AIM OF THE TASK — Among the entries that follow, locate the line with "This screenshot has width=1366, height=768." and the line with "Task: Open the Country dropdown arrow". Output those lines and all lines in between, exactly, minus the pictures.

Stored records
----------------

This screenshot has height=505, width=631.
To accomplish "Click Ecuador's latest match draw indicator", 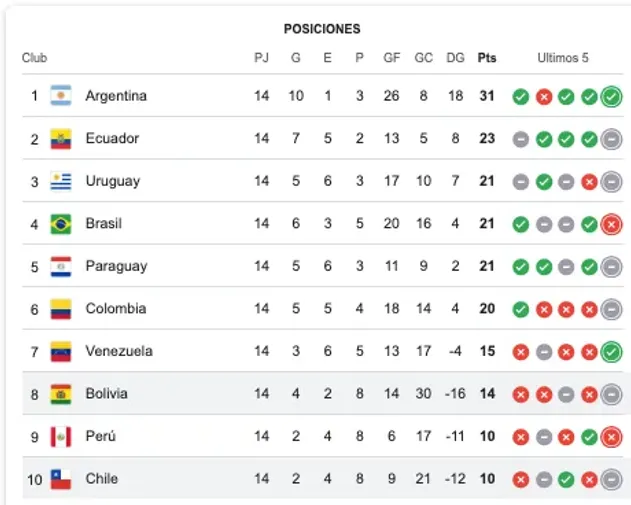I will point(612,139).
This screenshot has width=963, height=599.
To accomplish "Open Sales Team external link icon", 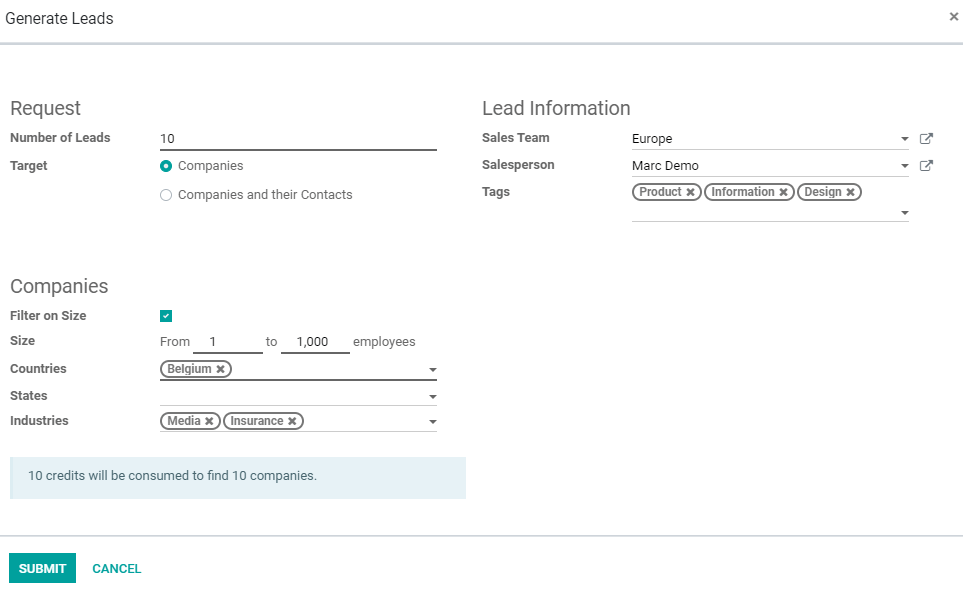I will coord(926,139).
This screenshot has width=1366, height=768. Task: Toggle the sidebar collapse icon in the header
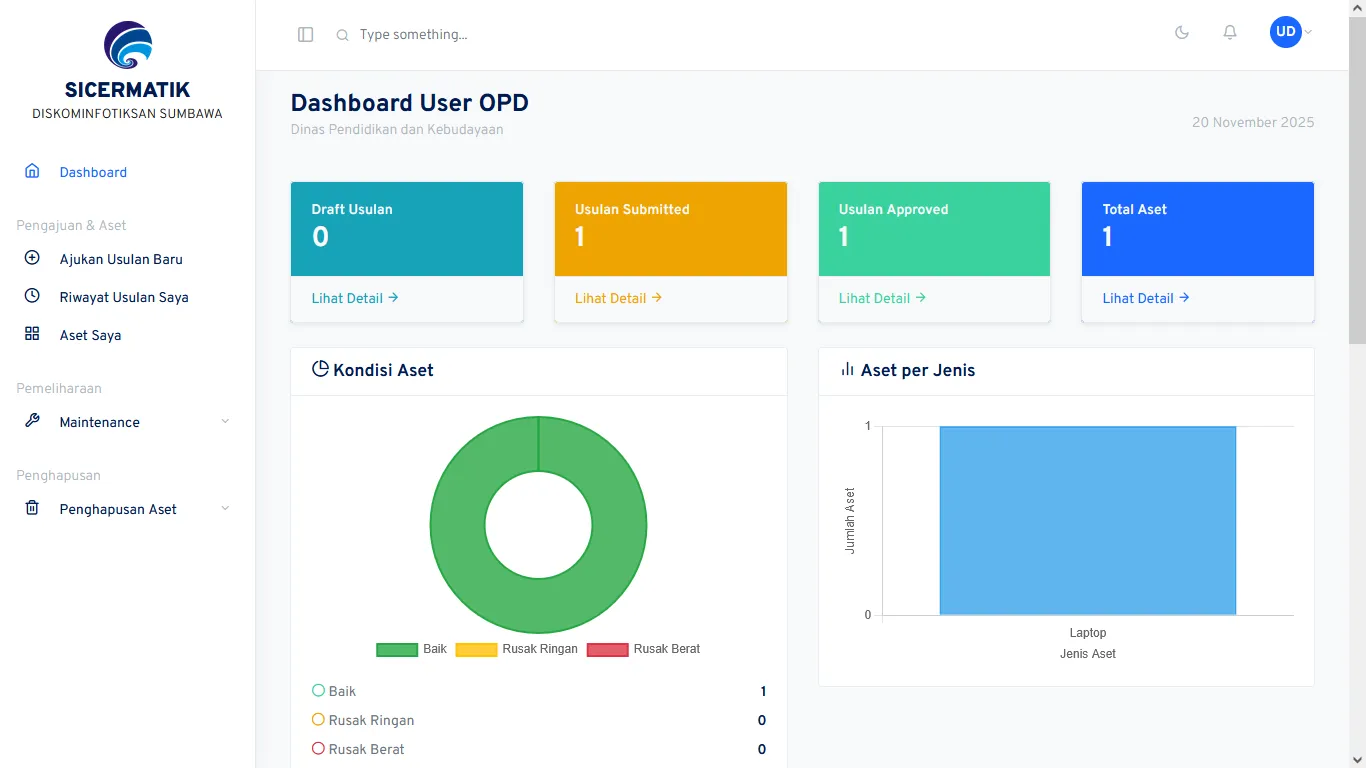[x=305, y=33]
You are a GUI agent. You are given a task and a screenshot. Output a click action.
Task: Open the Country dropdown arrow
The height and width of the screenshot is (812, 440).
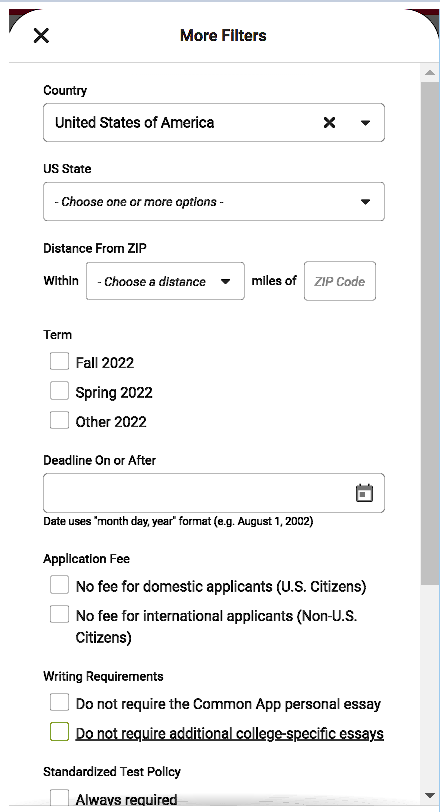click(x=365, y=123)

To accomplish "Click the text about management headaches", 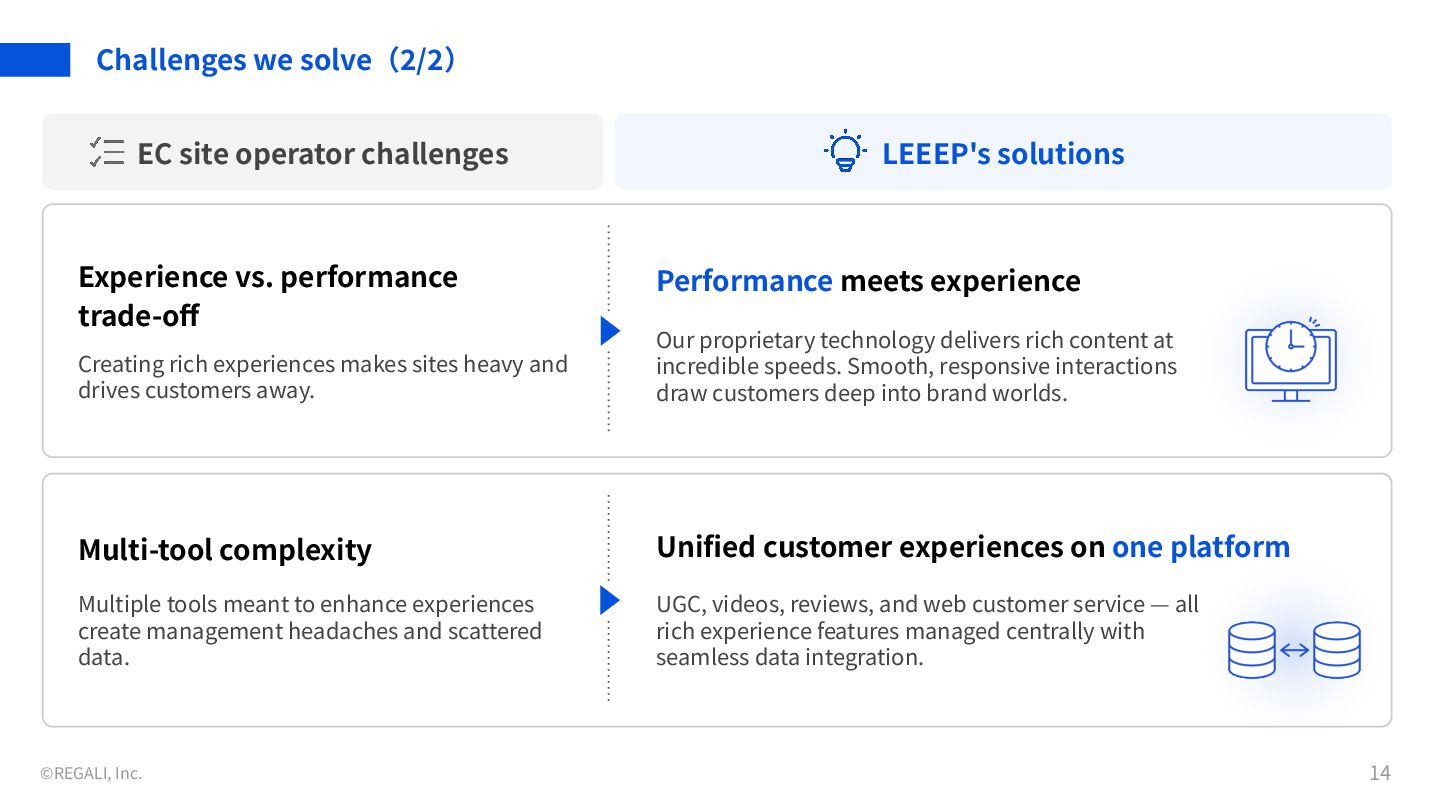I will coord(310,631).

----------------

RESULT —
This screenshot has width=1366, height=768. Task: Toggle the sidebar collapse icon in the header
[x=305, y=33]
You are a GUI agent. You are given a task and a screenshot. Output a click action.
Task: Open the Country dropdown arrow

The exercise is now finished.